Task item: Nothing but the pictures may be left out. Restate the rest of the entries word for word.

[Dataset entries]
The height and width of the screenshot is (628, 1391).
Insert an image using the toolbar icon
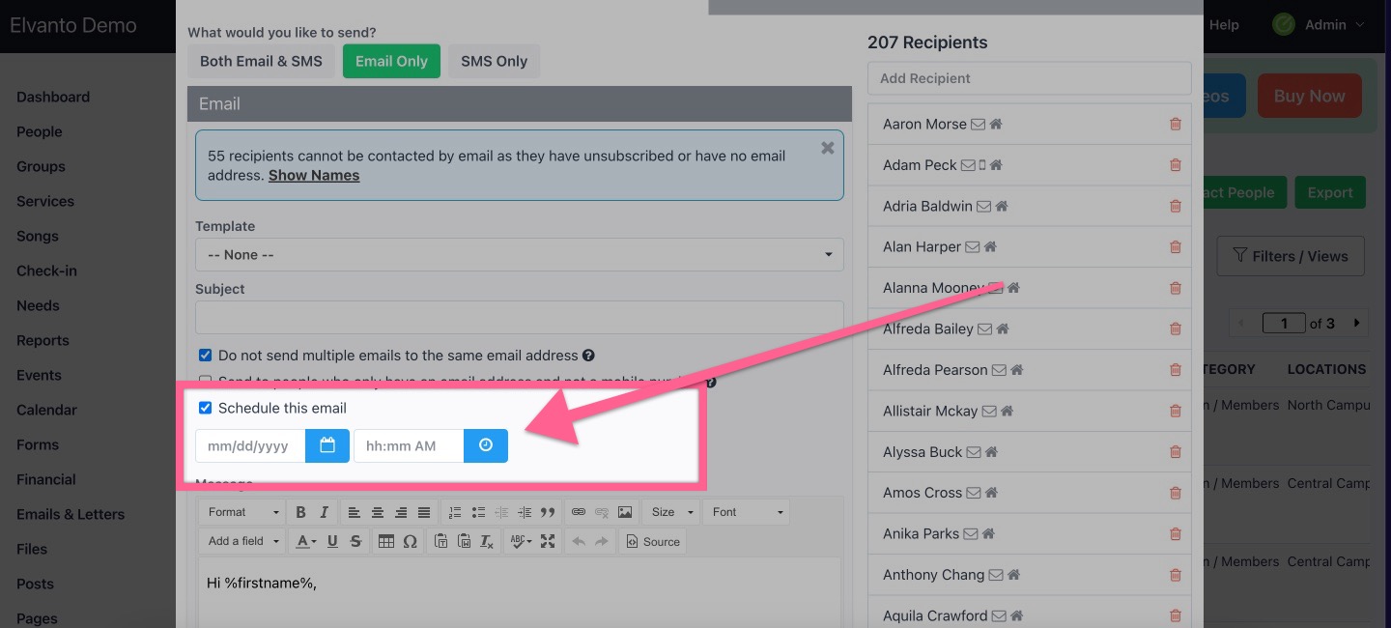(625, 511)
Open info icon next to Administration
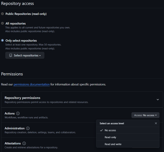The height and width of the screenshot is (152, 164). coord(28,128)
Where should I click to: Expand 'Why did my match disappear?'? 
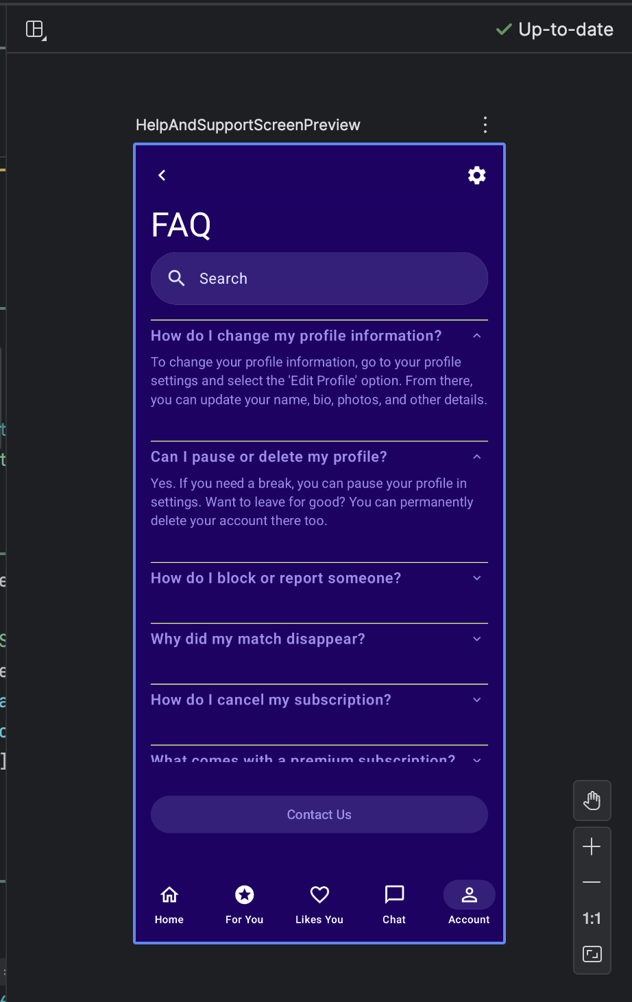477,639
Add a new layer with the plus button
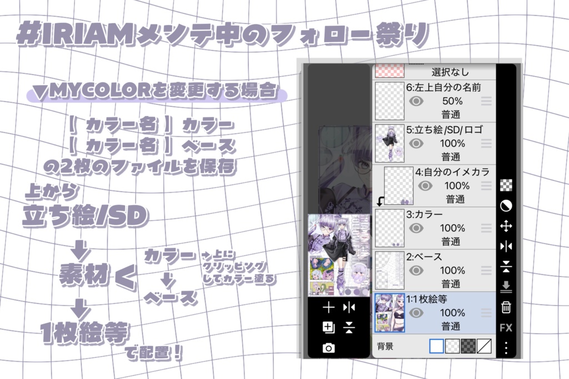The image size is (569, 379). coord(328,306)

Exercise answer:
The height and width of the screenshot is (628, 1391).
Insert an image using the toolbar icon
(625, 511)
Open info icon next to Administration
The height and width of the screenshot is (152, 164). coord(28,128)
Where should I click to: Expand 'Why did my match disappear?'? 
477,639
Add a new layer with the plus button
The image size is (569, 379). coord(328,306)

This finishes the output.